One of the best ways to test the water, says Sarah Jane Rehnborg, PhD, lecturer in the LBJ School of Public Affairs and consultant to the RGK Center for Philanthropy and Community Service at the University of Texas, Austin, is short-term or episodic volunteering—a day here, or a few hours there. It’s a great way to explore activities and to find a good match for your skills.
If you’re interested in long-term volunteering, Rehnborg encourages you to consider three things.
- Time commitment. To make a real difference, you might need to sign on for several months. What are the ups and downs, ebbs and flows of your schedule? Volunteering isn’t a commitment to make lightly.

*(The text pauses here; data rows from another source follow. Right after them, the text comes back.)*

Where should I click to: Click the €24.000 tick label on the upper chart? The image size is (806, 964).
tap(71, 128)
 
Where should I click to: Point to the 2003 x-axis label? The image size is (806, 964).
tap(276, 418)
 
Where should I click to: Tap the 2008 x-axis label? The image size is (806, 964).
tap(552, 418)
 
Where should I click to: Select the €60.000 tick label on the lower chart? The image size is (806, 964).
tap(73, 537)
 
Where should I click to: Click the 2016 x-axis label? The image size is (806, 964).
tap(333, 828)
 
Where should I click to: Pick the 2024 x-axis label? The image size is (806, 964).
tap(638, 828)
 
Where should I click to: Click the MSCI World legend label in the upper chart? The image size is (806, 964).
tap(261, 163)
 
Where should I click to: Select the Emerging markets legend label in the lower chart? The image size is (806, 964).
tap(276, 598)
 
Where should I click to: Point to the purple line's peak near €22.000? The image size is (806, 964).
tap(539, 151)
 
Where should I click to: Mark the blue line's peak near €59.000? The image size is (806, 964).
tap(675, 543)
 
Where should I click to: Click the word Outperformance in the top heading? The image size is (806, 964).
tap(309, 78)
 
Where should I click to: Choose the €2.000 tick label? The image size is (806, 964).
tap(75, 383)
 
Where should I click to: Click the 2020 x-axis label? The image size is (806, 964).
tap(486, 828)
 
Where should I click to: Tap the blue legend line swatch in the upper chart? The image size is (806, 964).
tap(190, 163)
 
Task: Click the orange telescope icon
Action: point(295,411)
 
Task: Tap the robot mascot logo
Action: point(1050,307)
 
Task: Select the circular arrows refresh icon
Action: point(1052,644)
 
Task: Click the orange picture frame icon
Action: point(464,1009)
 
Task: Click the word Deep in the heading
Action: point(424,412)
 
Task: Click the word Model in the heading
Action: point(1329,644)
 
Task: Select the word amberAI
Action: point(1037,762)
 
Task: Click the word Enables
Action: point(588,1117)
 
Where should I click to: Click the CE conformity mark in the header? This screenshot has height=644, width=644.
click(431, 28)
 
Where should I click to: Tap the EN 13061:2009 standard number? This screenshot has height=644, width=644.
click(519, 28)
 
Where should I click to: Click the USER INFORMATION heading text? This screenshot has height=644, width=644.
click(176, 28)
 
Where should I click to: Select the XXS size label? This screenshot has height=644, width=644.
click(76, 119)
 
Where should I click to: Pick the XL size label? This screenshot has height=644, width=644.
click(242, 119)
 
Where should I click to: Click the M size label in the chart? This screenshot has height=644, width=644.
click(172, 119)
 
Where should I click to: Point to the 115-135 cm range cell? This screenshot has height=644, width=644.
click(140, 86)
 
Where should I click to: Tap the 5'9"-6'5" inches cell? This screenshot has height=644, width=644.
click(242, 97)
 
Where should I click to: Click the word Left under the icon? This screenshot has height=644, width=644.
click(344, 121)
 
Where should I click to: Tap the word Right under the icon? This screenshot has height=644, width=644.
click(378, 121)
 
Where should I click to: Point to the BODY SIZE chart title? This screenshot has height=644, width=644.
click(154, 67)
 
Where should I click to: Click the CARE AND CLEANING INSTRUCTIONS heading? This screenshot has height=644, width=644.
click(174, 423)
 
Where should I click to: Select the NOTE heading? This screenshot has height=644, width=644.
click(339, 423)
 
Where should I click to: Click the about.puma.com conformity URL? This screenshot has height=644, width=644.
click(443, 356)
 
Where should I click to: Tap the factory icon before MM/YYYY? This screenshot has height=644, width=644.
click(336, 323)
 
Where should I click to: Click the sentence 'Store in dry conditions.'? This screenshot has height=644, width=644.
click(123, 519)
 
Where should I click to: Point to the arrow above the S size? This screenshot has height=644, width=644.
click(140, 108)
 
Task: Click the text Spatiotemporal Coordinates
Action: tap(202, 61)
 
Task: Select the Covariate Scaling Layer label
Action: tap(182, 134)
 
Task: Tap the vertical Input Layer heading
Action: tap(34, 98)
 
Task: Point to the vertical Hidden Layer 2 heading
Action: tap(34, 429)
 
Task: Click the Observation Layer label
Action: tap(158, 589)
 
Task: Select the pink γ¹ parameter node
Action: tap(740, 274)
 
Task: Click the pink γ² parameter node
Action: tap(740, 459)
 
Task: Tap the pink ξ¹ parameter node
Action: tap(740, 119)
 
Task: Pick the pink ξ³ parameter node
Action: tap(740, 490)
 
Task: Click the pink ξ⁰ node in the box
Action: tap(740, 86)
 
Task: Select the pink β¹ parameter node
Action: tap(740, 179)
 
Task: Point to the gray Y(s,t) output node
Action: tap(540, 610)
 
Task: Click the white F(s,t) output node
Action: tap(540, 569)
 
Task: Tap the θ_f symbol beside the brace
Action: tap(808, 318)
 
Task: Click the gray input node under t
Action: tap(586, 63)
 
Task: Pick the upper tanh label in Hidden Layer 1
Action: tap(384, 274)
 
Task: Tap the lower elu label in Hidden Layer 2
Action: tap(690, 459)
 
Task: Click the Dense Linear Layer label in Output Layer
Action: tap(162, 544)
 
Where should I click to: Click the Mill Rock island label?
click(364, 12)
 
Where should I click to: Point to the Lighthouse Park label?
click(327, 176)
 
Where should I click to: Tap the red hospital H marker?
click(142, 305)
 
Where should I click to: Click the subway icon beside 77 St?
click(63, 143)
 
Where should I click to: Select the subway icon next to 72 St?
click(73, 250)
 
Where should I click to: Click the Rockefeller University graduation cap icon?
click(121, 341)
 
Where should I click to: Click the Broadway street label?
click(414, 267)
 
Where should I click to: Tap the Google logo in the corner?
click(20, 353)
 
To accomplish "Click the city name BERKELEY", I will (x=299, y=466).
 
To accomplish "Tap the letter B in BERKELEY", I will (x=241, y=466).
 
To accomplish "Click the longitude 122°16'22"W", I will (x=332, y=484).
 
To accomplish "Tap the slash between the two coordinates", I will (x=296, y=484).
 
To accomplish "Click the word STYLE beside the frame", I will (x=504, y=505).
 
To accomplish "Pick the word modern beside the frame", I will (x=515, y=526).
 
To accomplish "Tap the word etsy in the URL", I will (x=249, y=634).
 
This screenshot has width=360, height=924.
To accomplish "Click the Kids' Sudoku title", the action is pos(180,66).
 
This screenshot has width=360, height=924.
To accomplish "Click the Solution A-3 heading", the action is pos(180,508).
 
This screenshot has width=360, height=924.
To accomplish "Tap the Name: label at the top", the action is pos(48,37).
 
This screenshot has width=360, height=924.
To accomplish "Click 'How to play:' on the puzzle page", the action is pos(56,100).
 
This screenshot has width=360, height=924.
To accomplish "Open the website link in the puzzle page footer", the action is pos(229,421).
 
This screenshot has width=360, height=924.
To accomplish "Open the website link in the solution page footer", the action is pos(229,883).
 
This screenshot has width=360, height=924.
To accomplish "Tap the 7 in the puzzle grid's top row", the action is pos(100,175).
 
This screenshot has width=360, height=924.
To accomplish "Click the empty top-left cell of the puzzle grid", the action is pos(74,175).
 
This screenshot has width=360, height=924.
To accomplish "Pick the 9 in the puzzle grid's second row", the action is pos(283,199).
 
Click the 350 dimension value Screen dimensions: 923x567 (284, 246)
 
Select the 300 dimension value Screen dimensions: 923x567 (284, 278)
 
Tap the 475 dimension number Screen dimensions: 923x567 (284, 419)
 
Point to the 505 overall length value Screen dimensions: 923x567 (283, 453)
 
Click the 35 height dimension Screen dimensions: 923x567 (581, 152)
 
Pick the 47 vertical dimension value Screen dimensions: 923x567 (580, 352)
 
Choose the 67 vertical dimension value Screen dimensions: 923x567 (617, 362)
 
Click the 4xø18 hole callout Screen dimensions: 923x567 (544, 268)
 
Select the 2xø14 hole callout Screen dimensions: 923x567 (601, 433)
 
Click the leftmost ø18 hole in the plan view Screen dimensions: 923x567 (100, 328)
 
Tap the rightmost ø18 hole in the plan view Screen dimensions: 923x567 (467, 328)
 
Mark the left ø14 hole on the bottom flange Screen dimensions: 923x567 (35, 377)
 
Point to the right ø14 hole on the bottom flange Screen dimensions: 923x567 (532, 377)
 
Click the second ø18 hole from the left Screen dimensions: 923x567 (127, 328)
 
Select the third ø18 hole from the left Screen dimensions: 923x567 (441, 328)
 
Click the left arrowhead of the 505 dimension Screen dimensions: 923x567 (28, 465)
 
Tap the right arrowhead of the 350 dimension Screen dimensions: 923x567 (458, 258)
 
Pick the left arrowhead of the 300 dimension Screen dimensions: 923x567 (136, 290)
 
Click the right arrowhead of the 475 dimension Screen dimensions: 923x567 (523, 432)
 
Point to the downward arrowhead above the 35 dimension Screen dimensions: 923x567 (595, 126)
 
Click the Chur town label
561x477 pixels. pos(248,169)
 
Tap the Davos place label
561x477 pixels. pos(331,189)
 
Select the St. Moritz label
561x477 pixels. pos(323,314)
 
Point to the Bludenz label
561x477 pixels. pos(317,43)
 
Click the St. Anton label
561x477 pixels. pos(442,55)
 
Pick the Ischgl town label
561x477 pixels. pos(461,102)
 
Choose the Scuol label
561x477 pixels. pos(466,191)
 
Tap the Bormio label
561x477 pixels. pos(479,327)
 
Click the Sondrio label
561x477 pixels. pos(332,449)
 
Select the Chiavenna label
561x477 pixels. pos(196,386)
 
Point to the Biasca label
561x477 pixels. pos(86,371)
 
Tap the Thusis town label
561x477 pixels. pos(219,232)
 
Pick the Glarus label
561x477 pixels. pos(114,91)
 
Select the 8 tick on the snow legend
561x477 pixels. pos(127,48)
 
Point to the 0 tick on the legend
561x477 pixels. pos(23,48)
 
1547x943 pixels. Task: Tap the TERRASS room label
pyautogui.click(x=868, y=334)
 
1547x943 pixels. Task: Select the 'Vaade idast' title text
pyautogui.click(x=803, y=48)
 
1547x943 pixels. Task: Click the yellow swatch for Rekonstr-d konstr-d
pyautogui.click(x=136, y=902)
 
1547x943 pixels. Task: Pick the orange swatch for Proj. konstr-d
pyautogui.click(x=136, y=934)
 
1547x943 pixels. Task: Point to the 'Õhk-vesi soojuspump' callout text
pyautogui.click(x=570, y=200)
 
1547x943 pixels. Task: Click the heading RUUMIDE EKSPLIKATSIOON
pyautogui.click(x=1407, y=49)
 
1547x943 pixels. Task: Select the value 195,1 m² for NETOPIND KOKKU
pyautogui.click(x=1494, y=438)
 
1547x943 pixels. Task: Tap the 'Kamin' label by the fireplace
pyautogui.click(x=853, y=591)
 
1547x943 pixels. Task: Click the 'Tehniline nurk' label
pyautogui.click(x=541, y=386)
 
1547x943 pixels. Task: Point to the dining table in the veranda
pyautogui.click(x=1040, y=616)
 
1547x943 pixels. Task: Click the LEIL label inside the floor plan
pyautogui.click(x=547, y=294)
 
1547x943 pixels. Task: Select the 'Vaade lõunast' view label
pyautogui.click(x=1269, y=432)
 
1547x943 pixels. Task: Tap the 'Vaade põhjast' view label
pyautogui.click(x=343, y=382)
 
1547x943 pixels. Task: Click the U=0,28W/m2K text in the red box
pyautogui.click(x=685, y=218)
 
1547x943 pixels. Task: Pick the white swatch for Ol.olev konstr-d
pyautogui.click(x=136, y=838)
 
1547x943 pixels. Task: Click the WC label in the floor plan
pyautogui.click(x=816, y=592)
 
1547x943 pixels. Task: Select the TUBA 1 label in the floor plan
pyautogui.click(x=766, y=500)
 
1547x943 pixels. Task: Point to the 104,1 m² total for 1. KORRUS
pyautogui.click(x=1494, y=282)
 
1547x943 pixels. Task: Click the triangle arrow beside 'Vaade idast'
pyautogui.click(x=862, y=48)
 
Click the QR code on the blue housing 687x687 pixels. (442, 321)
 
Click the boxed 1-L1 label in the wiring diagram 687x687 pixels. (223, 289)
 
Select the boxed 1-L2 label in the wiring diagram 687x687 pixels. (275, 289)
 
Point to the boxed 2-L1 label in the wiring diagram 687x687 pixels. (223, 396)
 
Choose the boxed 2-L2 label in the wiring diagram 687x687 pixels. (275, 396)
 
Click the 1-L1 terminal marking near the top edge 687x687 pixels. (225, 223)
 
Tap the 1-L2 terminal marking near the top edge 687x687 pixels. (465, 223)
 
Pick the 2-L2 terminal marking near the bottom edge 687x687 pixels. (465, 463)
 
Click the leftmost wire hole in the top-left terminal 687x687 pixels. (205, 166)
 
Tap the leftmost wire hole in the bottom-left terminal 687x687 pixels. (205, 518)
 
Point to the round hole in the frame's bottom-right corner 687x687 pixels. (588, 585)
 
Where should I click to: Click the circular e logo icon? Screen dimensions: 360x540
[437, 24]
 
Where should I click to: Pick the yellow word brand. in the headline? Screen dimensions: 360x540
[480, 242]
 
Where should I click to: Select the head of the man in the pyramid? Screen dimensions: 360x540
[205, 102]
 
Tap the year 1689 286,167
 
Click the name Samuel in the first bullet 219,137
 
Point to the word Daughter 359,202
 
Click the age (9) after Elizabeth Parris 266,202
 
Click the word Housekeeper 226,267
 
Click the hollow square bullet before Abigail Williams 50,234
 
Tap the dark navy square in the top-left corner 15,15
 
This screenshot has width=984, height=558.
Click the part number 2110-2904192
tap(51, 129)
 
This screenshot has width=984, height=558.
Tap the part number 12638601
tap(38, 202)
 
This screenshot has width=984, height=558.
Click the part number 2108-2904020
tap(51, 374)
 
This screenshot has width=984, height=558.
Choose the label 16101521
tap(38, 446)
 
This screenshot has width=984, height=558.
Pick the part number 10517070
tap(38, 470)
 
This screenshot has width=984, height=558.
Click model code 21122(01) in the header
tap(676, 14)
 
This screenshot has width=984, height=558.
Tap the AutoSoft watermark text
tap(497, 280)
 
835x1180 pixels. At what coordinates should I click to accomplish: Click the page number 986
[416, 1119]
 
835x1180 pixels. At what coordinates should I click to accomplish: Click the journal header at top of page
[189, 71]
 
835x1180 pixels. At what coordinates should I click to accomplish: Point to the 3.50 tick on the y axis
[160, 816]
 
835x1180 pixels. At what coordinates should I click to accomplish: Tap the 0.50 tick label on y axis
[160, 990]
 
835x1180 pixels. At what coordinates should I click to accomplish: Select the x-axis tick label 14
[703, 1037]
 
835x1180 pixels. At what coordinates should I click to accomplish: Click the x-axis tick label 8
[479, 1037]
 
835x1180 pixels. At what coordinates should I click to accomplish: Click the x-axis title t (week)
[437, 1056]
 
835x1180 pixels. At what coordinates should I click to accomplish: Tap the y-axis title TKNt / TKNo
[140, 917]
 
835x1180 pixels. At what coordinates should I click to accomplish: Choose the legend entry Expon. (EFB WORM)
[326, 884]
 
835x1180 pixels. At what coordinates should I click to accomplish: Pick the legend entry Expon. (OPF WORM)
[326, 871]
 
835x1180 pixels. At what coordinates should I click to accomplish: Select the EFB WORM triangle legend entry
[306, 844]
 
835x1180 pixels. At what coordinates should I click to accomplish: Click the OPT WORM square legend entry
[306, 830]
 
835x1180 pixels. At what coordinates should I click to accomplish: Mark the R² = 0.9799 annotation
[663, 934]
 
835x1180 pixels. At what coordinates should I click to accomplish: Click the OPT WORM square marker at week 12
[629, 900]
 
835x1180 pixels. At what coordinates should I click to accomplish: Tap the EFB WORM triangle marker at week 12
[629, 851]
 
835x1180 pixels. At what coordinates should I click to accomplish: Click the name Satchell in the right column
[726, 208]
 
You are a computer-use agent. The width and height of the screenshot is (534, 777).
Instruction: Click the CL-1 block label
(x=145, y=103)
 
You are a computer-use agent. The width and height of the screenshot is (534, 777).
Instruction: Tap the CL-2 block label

- Which talents to share. The reality is that there are things you may feel more comfortable doing. What are the activities you most enjoy and how do you enjoy working? For example, it’s important for people who may be uncomfortable in big groups to seek out situations in which they’re working one-on-one. If you’re outgoing, however, you might enjoy speaking to large groups of people about an important cause.
- The right fit. Is the organization welcoming? Do they have organized volunteer opportunities? Do you see other volunteers helping out there? Will you be a burden to an already busy staff? A lot of organizations say they want volunteers, but they haven’t set up a structure to engage the community. Finding the right one that welcomes and supports volunteers will help ensure a meaningful experience.